Darnell was not averse to social commentary and digging up thought-provoking material, either. In the storming and nearly frantic "There But for the Grace of God Go I," produced and written by Darnell and recorded by Machine, a Latino couple in the Bronx has a child and then "they gotta split 'cause the Bronx ain't fit" to where there's "no blacks, no Jews, and no gays." From another angle, check the Don Armando remake of Irving Berlin's "I'm an Indian Too," from Annie Get Your Gun. Not exactly something you could -- or can -- take at face value.
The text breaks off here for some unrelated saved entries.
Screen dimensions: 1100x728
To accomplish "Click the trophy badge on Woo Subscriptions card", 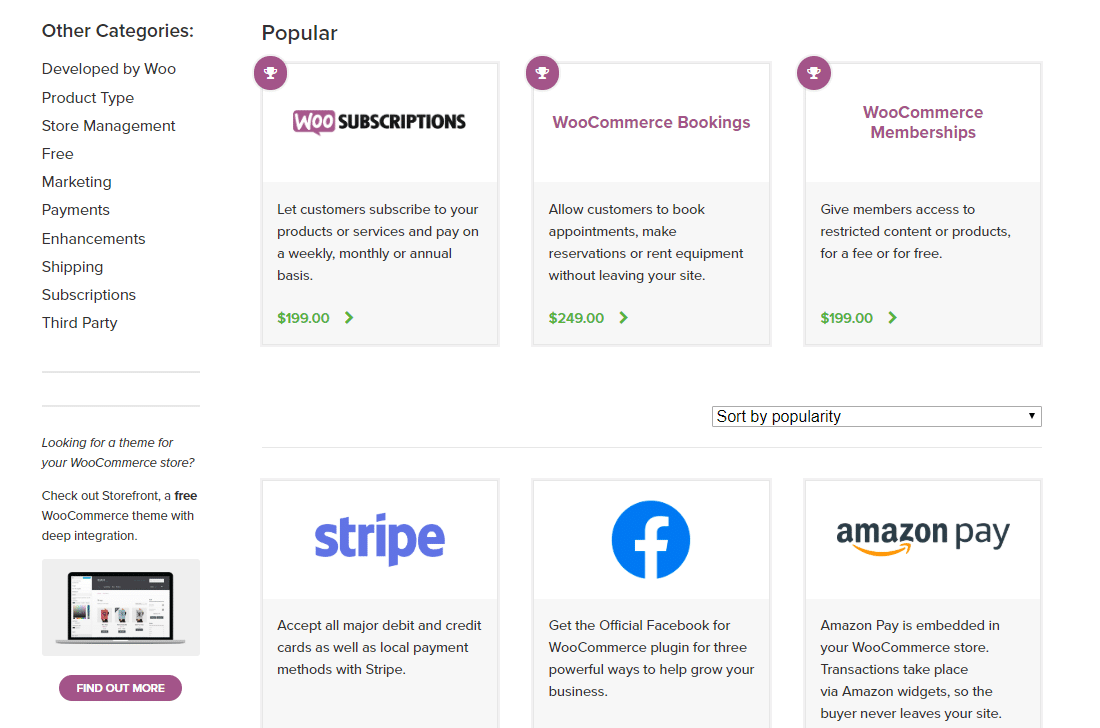I will click(x=270, y=72).
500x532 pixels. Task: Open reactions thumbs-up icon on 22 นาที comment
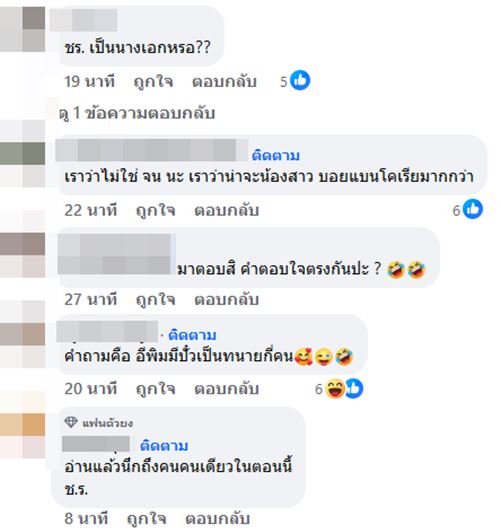473,209

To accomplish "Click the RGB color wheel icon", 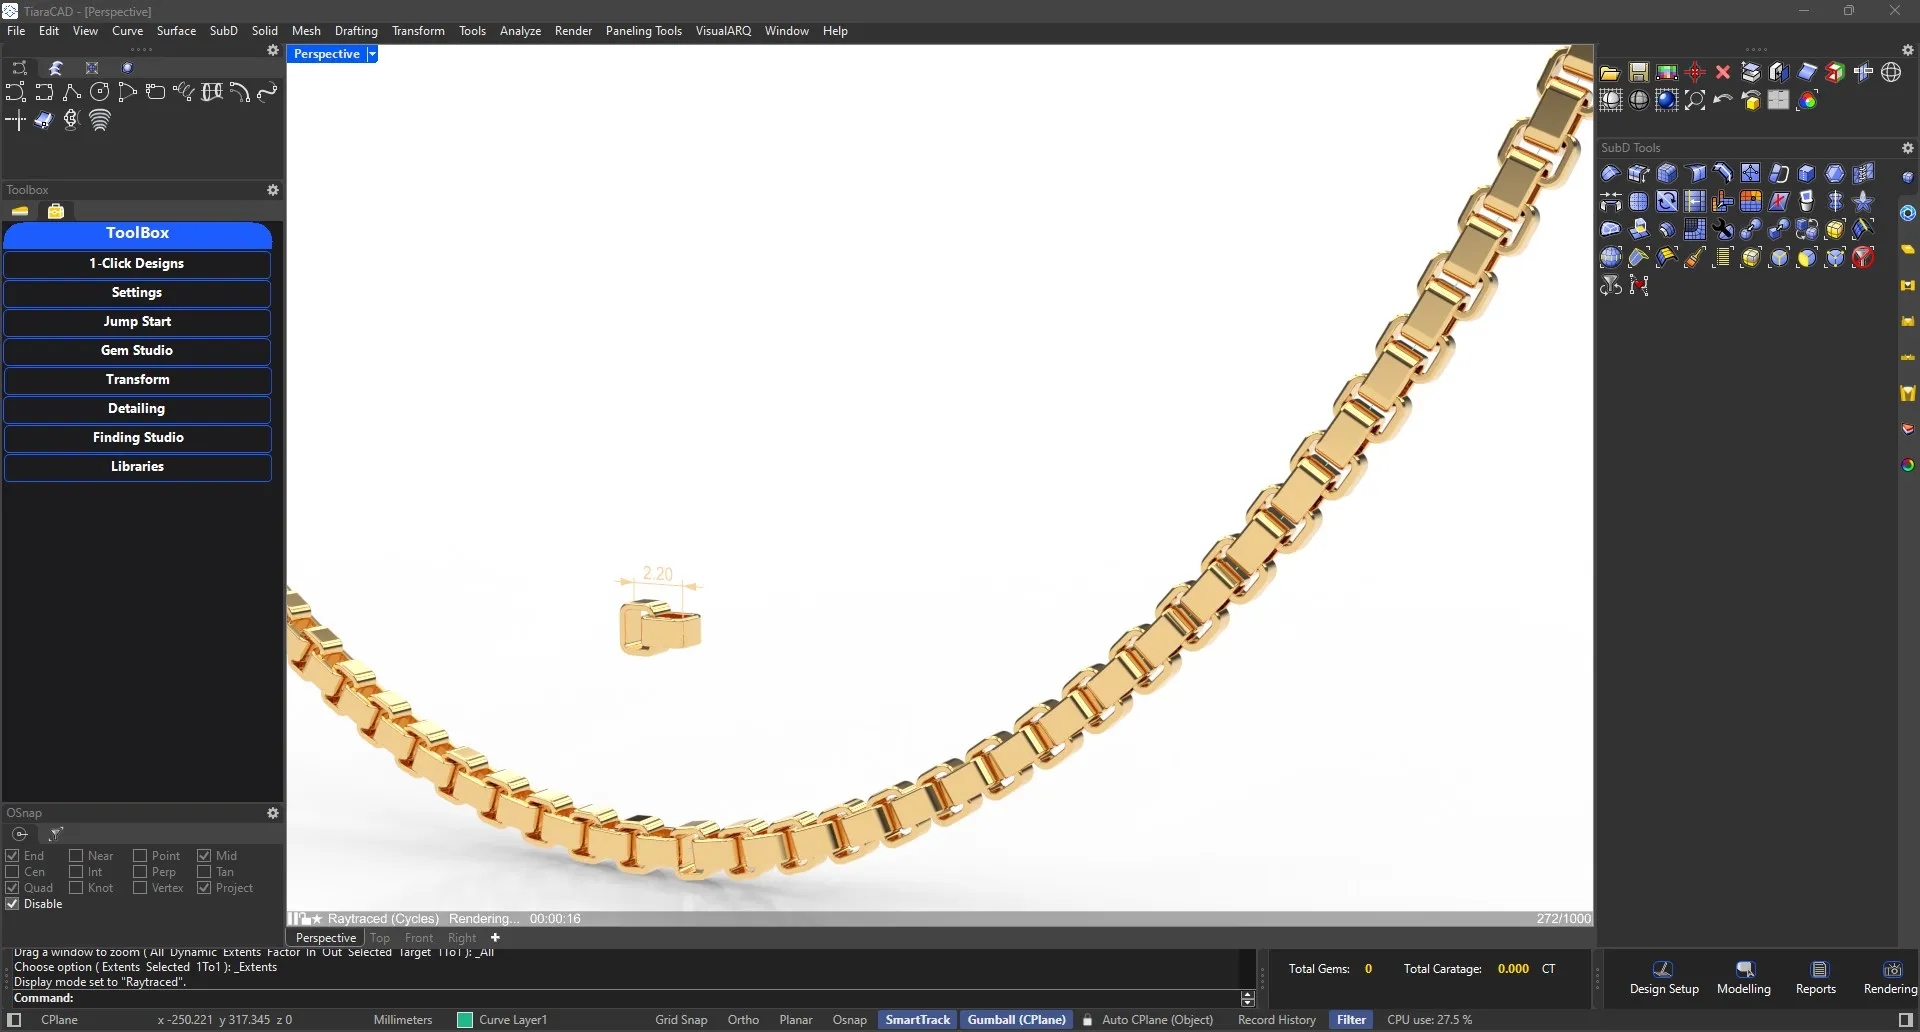I will pos(1807,100).
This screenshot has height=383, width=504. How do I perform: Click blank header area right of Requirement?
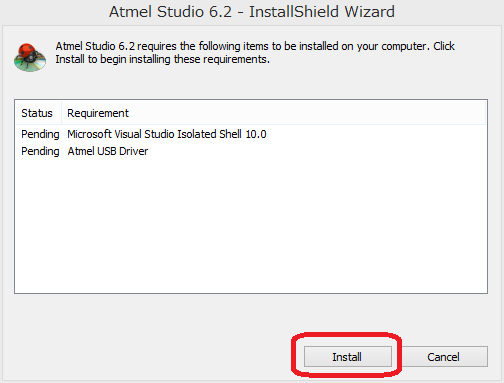(307, 113)
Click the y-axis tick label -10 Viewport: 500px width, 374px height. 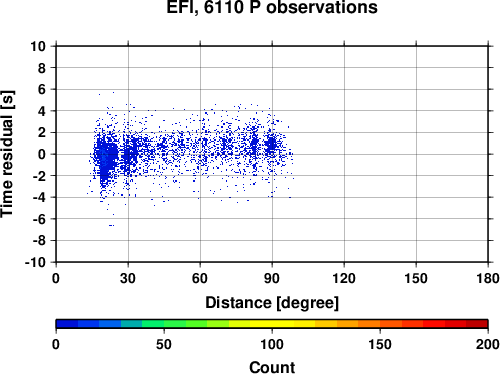click(x=35, y=262)

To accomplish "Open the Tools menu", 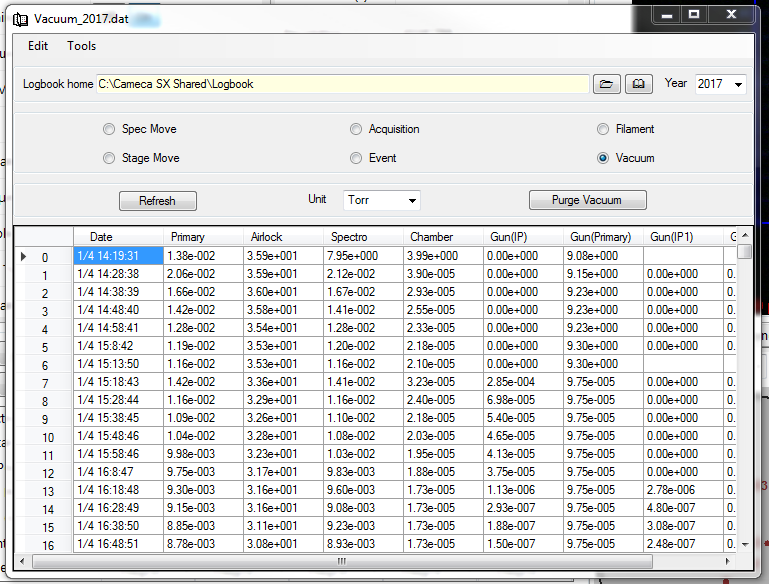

Amongst the long-ago clued-in, arguments could be made about the disc's track listing, but each one would likely end with a justification for second and third volumes. There's no space here for "Maladie d'Amour," "Yolanda," "Darrio," "Me No Pop I," "Spooks in Space," "Cherchez la Femme," "Hard Times," and several other just-as-worthy tracks from Darnell and his extended family. Additionally, the disc somewhat perversely contains the B-side of "Stool Pigeon" (the entirely deserving "Double on Back") but not "Stool Pigeon" itself or the other U.K. Top Ten hits from 1982's Tropical Gangsters, "Annie, I'm Not Your Daddy" and "I'm a Wonderful Thing Baby" (both of which, along with several other Darnell-related tracks, can be found on the recent and expanded reissue of Ze's Mutant Disco compilation). It's easy to think of what's missing, but choosing what to take off the disc would be far more difficult (i.e., impossible). As is standard for the Strut label, the package contains plenty of photos, along with extensive liner notes, this time from journalist Vivien Goldman. ~ Andy Kellman
The Wire (p.49) - "GOING PLACES showcases some of Darnell's most ambitious music....His acerbic lyrical wit could cut glass."
Record Collector (magazine) (p.94) - 5 stars out of 5 -- "It is nothing short of fabulous; spectacularly cross-cultural, musically trail-blazing and supremely funky."